É que Hollande parece também esquecer que não poderão deixar de repetir-se acontecimentos idênticos aos de Paris um pouco por toda a França, isto porque, como ele próprio foi obrigado a reconhecer perante o Senado de França no dia 16 de Novembro, foram franceses que conduziram e realizaram a operação militar em Paris naquela sexta- -feira negra.
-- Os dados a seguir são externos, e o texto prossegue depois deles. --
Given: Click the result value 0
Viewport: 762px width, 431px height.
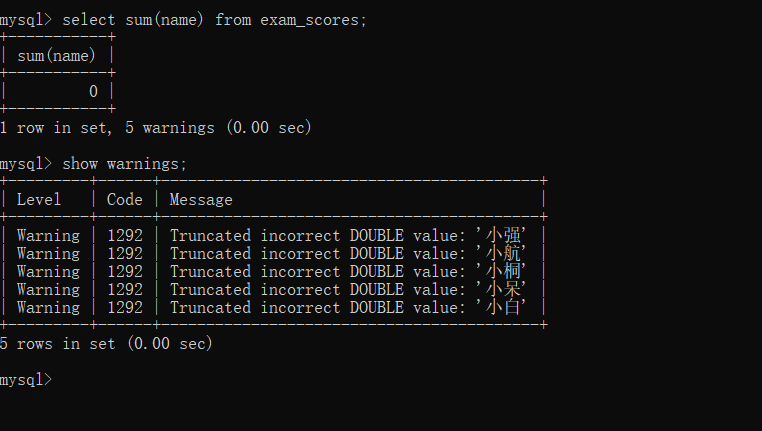Looking at the screenshot, I should (93, 91).
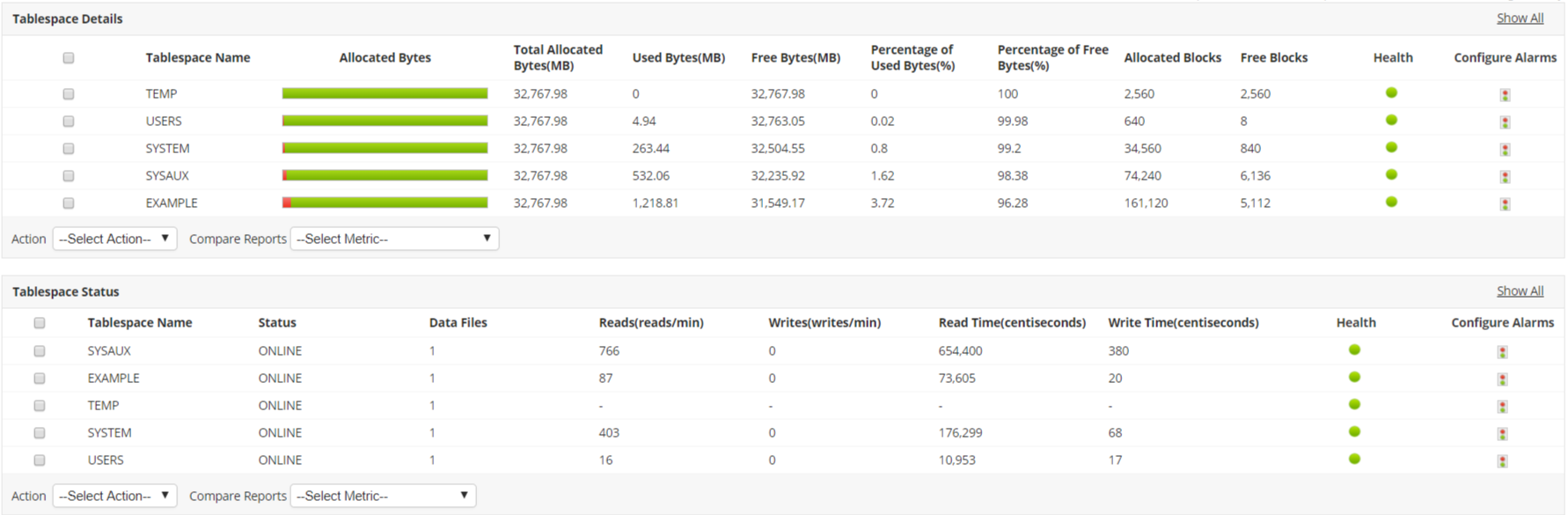Click USERS health indicator in Tablespace Status

point(1354,460)
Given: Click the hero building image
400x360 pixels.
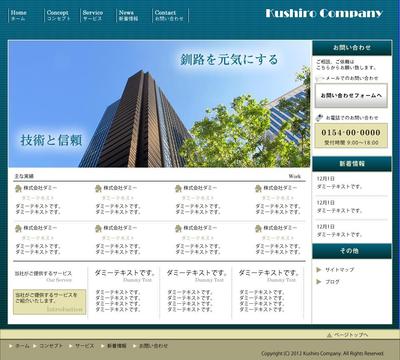Looking at the screenshot, I should [x=159, y=104].
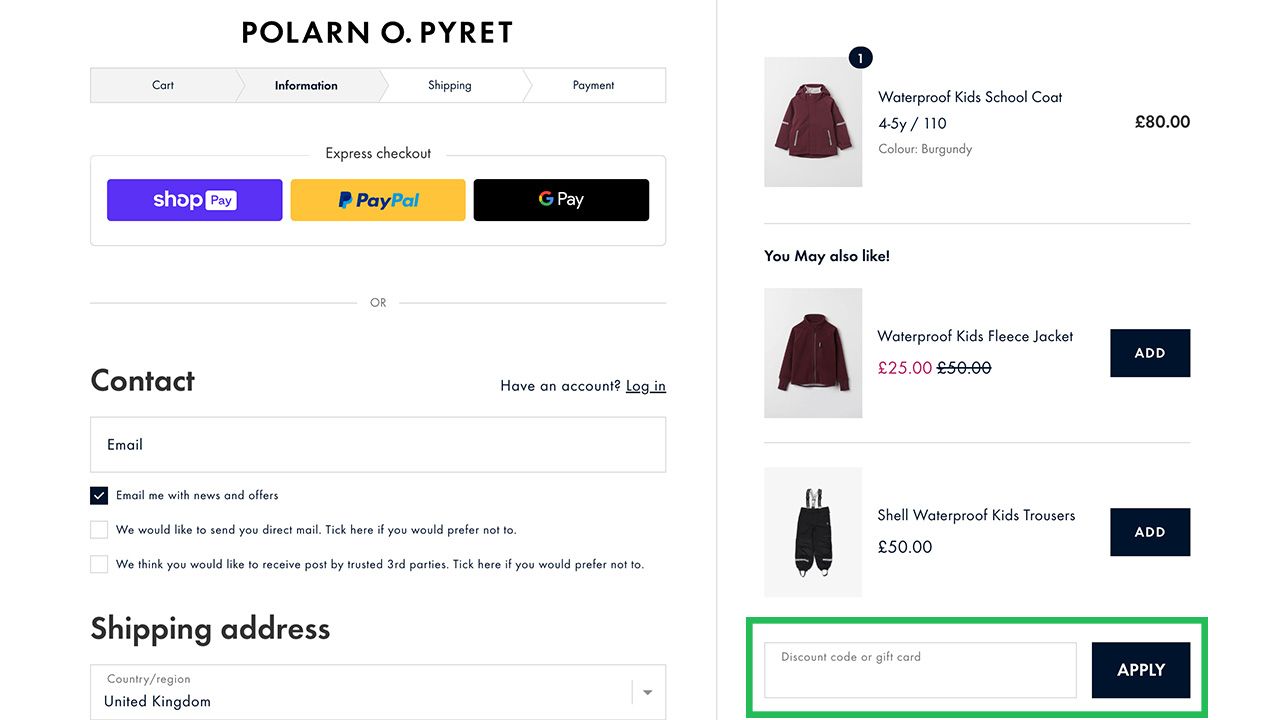This screenshot has height=720, width=1280.
Task: Pay with Shop Pay express checkout
Action: click(x=194, y=200)
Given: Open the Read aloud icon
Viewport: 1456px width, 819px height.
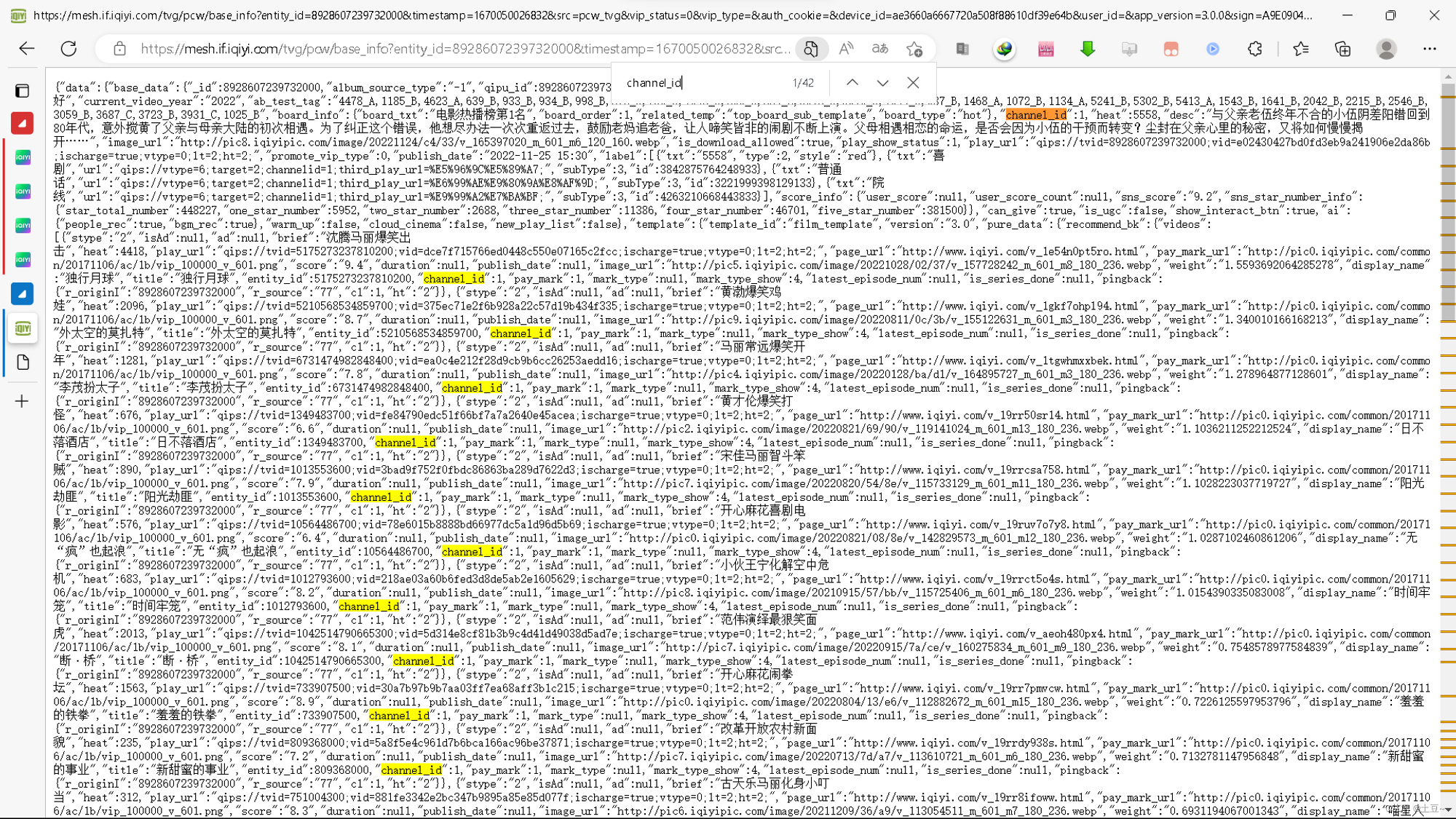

E se não for totalmente estúpido, Hollande já devia ter pensado que não tem como expulsar de França oito milhões de cidadãos franceses islamizados, vivendo cerca de metade deles em bairros e condições suburbanas, muitas vezes sem emprego e sem salário.

A maneira como Hollande está a tratar todos os cidadãos franceses nas primeiras duas semanas de caça ao homem nos bairros populares de Paris, no começo dos três meses de autêntico estado de sítio então declarado, mostra que o actual presidente francês pensa usar o terrorismo policial como forma de combater os jiadistas e os franceses em geral, pois, até agora, as forças militares e policiais que ocupam Paris já provocaram cinco mortos, cerca de trezentas prisões de cidadãos franceses e centenas de ordens a proibir outros tantos de saírem de casa, para justificarem a morte de um único jiadista.
Hollande propõe-se – e já o solicitou no Senado – alterar a Constituição da República Francesa nos dois artigos que preservam os direitos fundamentais dos cidadãos, designadamente por forma a autorizar a polícia a entrar a qualquer hora da noite nas casas dos cidadãos e a matar os suspeitos nos lugares e às horas em que forem encontrados, mesmo que não haja razão minimamente válida para a maior parte das suspeitas policiais.

Hollande responde ao terror com o terror, seja vomitando metralha sobre os muçulmanos do Estado Islâmico, do Chade, do Mali, do norte da Nigéria, seja aterrorizando a população francesa a qualquer hora do dia ou da noite nas suas próprias casas.

Terror contra terror é um perfeito disparate. Será que Hollande o compreenderá algum dia? Se custou tão caro a Hollande apanhar um único jiadista morto em França, imagine-se quanto não lhe custará apanhar um jiadista sôbolos rios que vão por Babilónia.